YOUR TASK. Any images in the records should be skipped; transcribe the rest exactly.

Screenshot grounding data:
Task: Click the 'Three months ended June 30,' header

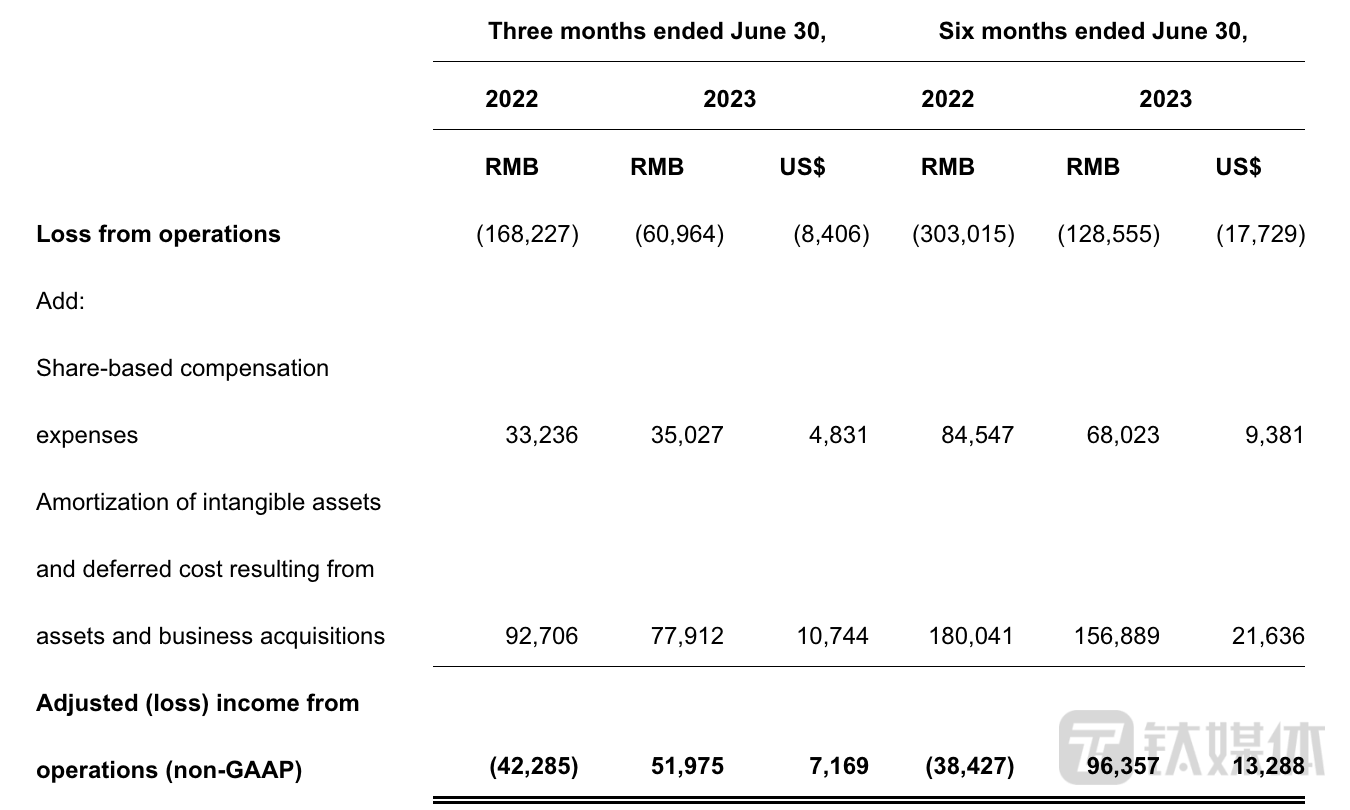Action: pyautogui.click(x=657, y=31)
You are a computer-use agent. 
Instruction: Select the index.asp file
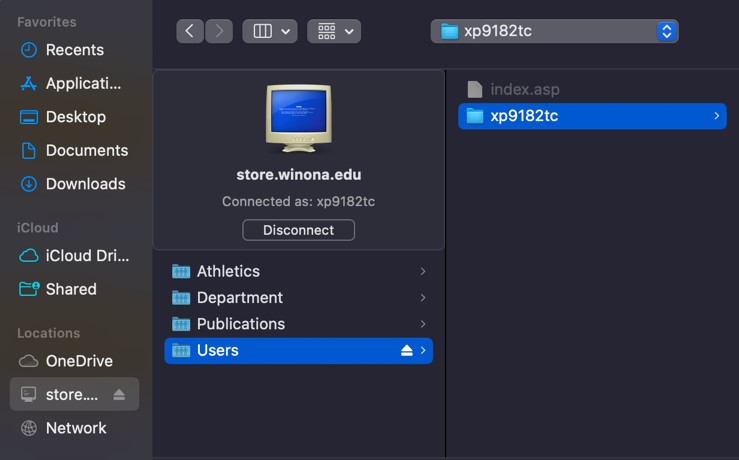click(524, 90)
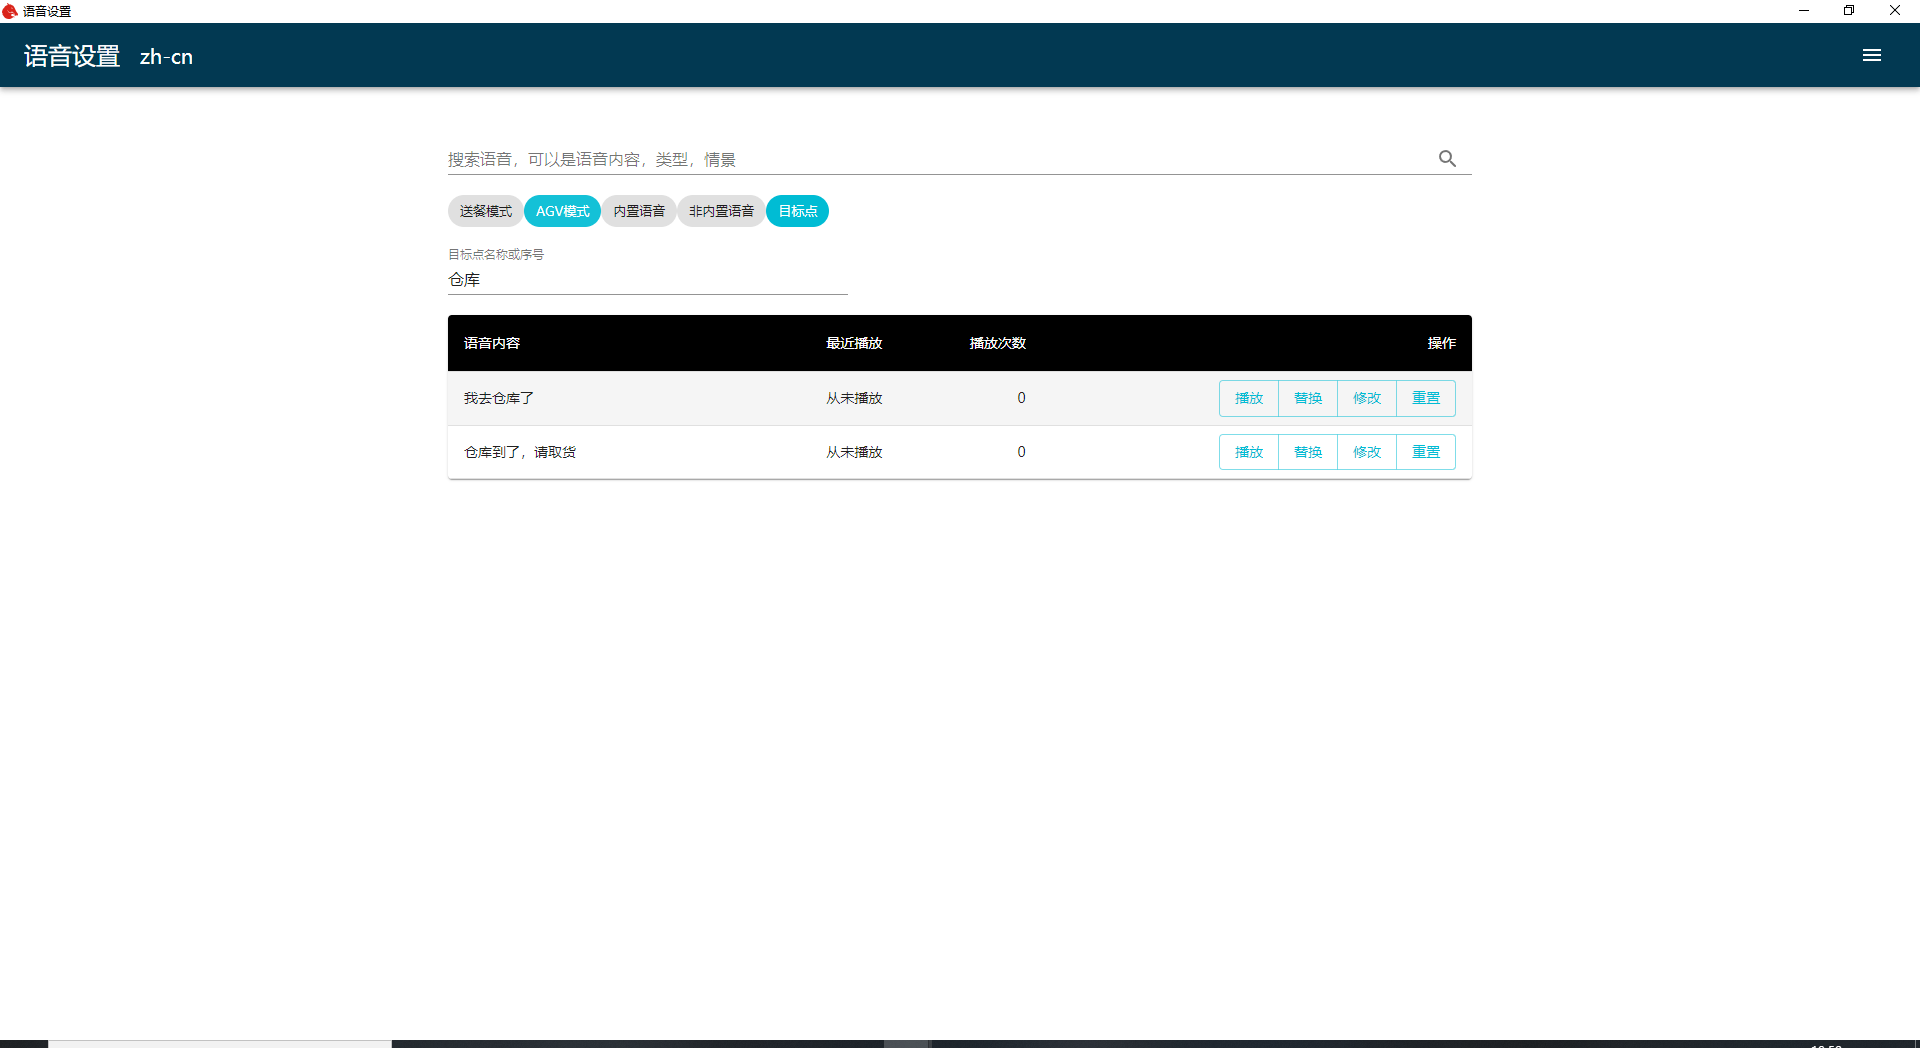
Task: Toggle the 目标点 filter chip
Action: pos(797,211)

RESULT OF THE EXERCISE.
Task: Click the 'Three months ended June 30,' header

Action: pyautogui.click(x=657, y=31)
You are a computer-use agent. 
Instruction: Select the index.asp file
click(524, 90)
Task: Toggle the 目标点 filter chip
Action: pos(797,211)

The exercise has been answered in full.